Embrassant mon fils pour lui souhaiter bonne nuit, serrant contre moi son petit
corps chaud, passant la main dans ses bouclettes blondes, j'ai réalisé à quel
point certaines journées se constituent d'une foule d'actes plus intenses les
uns que les autres : aujourd'hui j'ai fait deux trois choses comme s'il s'était
agi de mes derniers actes sur terre, d'autres sans aucune utilité. Je me sens,
quelques heures avant d’aller me coucher, assez lasse.
Ce matin, ce fut la joie
du petit déjeuner avec B. avant qu'il ne parte au travail :
" Allez, prends
encore un petit café !
- Mais je vais arriver trop tard au travail encore !
-
Bon ben tant pis alors... je vais m’en resservir un que je boirai toute seule,
jusqu’à la lie.
- Pfff... Ressers-moi donc un café !
- Je te fais aussi une
petite tartine ?"
Pendant quelques heures, un peu plus tard, j’ai participé aux
jeux de Zozo, fait rouler les voitures et camions tout autour du canapé, me suis
ébahie du fait que la voiture se coince systématiquement sur la barrière. Toutes
les cinq minutes je fredonnais le refrain de cette chanson qui tourne en boucle
dans ma tête : La chanson du dimanche - Bonne humeur.
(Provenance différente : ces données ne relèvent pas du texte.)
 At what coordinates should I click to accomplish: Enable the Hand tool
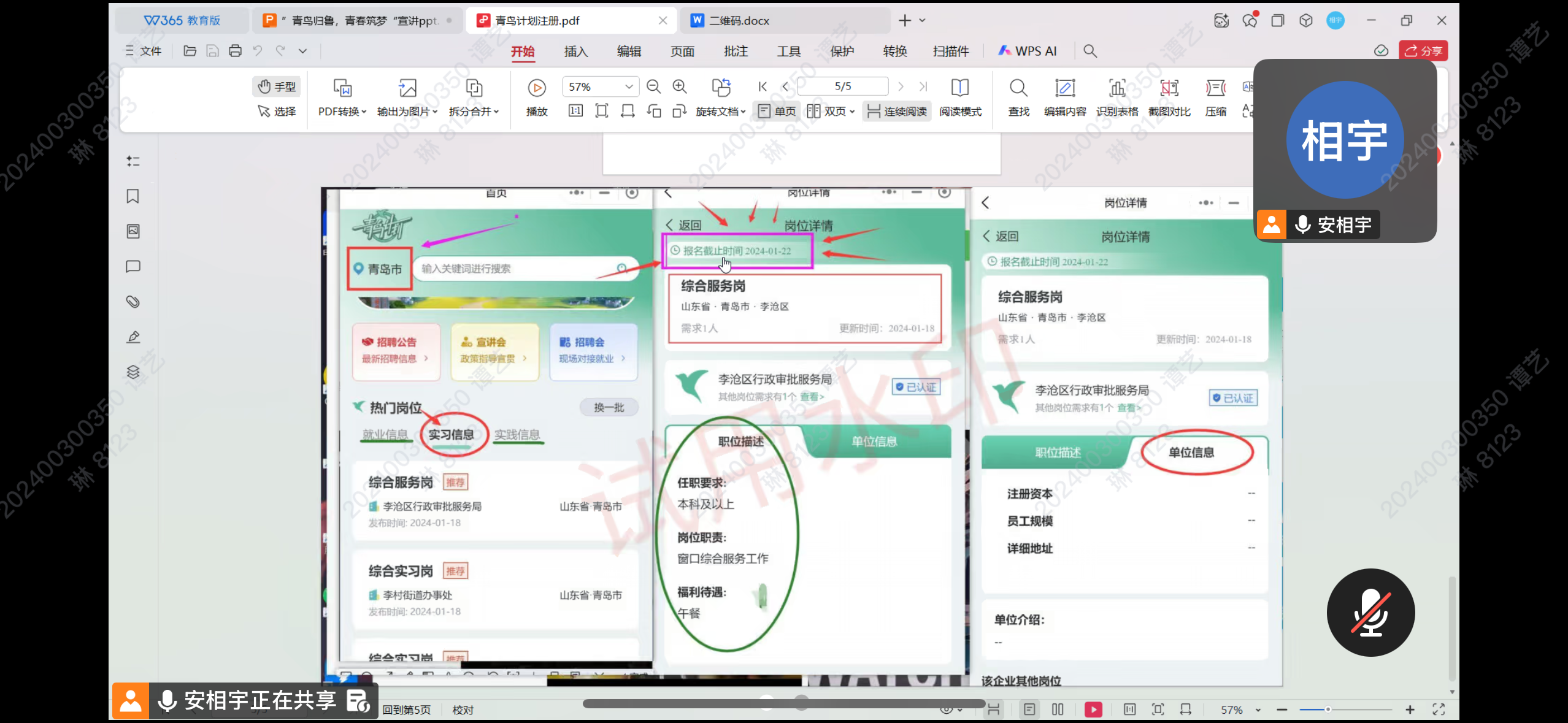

Et Zozo assenait, d'un ton
péremptoire :
"Non Maman, pas chanter !"
Nous riions comme des fous. Un peu plus
tard je commençai, mine de rien, un chant de Noël :
"Les anges dan-ans les
campagnes, ont entonné l'hy-hymne des cieux". Zozo me regarda, bouche bée, yeux
brillants puis il murmura, l’air émerveillé : "Maman elle chante bien !".
Au
moment où je me jetai sur lui pour le couvrir de bisous, les larmes aux yeux, il
se reprit et, coquin, ajouta : "Mais Maman, non, pas chanter !"
Nous re-rîmes
comme des fous.
Au retour de chez Urszula, où je venais de déposer mon fils, les
mains glissées dans les manches de mon manteau, marchant un peu courbée pour ne
pas affronter la bise glaciale de plein fouet, je pensai soudain à la
femme-qui-dort-dans-la-rue-en-bas-de-chez-moi. Hier soir, je l'avais surprise
entrain de lire une revue à la lumière d'un lampadaire. Elle semblait contente
de lire et cela m'avait émue violemment.Penchée en avant, elle orientait le
papier de différentes façons, cherchant l’angle pour qu’il ne brille ni ne soit
dans l’ombre. Comme moi, le soir, à la lumière de ma lampe de chevet.J'avais
aussitôt passé mentalement en revue les livres de ma bibliothèque, cherchant un
titre susceptible de lui plaire, un sujet qui pourrait faire bouger quelque
chose en elle, ouvrir cette porte qu'elle a fermé, laisser entrer un peu de
lumière.Passant devant un restau vietnamien ouvert depuis peu, ayant dans mon
portefeuille une heure de cours bien payée de la veille, je décidai de lui
offrir un repas chaud et équilibré.
Pendant le trajet jusqu’à elle, je me
préparai, un peu angoissée, à l’affronter, à entendre son refus et me tançai
vertement à l'idée de repartir avec mon petit paquet, comme la dernière fois. Au
pire, pensai-je, je le poserai par terre, à côté d'elle. J'arrivai à côté de son
installation, la gorge serrée par l'appréhension. Elle n'était pas là. J'en
sursautai presque de soulagement. Je posai le sac sur les couvertures grises,
ajoutai les lingettes que je gardais pour elle depuis quelques temps et repartis
en hâte.
A peine débarrassée de mon manteau, je me mis à la fenêtre pour la
guetter. Je la vis revenir au bout d’une dizaine de minutes, clopinant, de la
démarche vacillante du malade, à l’hôpital, qui fait ses premiers pas après être
resté alité longtemps, et je réalisai que je ne l’avais jamais vue marcher
auparavant. Elle sourit en voyant le paquet puis le repoussa à l'autre bout de
son matelas. Elle s'installa, prenant son temps pour fermer son sac de couchage,
ramener son châle sur ses épaules. Je maugréais, un peu inquiète, "regarde dans
le sac, s'il te plaît, c'est entrain de refroidir !"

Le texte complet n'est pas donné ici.